(Recorded data)
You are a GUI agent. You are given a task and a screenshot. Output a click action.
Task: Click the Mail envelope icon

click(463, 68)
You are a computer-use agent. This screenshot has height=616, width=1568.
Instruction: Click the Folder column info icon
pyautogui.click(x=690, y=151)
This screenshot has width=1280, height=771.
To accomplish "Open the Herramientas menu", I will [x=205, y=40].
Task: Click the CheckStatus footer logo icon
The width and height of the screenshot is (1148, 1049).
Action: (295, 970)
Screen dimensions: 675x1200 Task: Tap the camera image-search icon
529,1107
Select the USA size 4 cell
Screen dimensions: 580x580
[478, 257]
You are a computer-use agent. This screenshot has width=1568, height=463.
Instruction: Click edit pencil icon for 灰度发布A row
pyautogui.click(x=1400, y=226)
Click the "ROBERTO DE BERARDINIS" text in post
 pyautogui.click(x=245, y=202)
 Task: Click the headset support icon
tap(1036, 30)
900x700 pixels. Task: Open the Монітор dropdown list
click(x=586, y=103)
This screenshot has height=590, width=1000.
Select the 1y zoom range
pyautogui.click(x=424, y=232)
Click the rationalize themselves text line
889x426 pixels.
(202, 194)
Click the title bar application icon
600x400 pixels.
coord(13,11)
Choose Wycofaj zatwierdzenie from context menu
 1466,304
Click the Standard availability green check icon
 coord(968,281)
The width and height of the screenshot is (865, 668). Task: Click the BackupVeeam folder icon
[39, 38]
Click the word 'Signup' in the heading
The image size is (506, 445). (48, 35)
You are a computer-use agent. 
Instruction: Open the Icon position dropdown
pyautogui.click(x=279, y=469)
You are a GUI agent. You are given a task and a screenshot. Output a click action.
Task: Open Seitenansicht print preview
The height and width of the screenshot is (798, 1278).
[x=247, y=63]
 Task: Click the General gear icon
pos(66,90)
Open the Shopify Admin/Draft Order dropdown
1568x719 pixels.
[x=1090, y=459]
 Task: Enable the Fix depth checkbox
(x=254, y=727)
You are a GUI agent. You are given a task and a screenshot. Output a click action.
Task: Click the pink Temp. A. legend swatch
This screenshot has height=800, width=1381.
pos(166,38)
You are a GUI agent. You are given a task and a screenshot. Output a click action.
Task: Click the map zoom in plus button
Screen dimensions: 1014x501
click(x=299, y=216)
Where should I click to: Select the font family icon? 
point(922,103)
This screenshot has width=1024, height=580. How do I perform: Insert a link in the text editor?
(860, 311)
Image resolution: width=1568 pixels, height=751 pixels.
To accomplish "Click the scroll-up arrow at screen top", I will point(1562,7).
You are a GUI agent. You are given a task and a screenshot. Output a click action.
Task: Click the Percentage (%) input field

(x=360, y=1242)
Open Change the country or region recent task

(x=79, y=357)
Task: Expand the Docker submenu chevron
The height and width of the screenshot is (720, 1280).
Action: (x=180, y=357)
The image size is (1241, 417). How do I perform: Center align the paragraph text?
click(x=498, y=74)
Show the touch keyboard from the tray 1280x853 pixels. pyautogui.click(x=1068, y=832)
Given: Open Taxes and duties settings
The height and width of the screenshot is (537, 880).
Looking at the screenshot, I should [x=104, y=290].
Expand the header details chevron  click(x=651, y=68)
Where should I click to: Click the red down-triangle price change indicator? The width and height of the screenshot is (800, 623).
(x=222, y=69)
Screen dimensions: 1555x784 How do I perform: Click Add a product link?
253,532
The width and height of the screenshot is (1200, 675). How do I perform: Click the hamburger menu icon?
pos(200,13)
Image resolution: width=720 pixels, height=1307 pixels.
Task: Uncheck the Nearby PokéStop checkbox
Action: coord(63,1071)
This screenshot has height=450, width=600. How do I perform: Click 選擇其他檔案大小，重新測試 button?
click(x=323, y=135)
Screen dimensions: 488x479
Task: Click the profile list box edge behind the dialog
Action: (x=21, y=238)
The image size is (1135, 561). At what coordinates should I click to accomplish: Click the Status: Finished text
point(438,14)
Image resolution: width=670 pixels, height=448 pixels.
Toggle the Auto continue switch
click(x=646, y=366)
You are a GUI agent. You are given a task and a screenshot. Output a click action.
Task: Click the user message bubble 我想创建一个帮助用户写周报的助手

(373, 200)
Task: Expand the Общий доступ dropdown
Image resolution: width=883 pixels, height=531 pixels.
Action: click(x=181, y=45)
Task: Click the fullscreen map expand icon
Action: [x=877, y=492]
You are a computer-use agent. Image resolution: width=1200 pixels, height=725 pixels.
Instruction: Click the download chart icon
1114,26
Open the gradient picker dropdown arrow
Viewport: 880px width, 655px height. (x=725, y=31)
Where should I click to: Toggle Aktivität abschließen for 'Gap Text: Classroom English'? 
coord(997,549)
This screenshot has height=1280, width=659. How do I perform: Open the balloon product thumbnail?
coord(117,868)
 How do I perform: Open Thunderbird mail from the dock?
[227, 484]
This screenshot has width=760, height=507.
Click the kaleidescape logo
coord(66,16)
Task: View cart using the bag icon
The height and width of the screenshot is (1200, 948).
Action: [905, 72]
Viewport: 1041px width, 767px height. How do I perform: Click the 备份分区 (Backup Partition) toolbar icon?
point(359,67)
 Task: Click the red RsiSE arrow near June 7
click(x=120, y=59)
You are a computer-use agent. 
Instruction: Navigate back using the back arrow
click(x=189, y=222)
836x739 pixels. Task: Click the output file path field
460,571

## What is needed
Wherever the string "computer" occurs in the records above, copy that line.

## Task response
You are a computer-use agent. This screenshot has height=616, width=1568.
You are a computer-use agent. This screenshot has width=1568, height=463.
You are a computer-use agent. 
You are a computer-use agent. Image resolution: width=1200 pixels, height=725 pixels.
You are a computer-use agent. 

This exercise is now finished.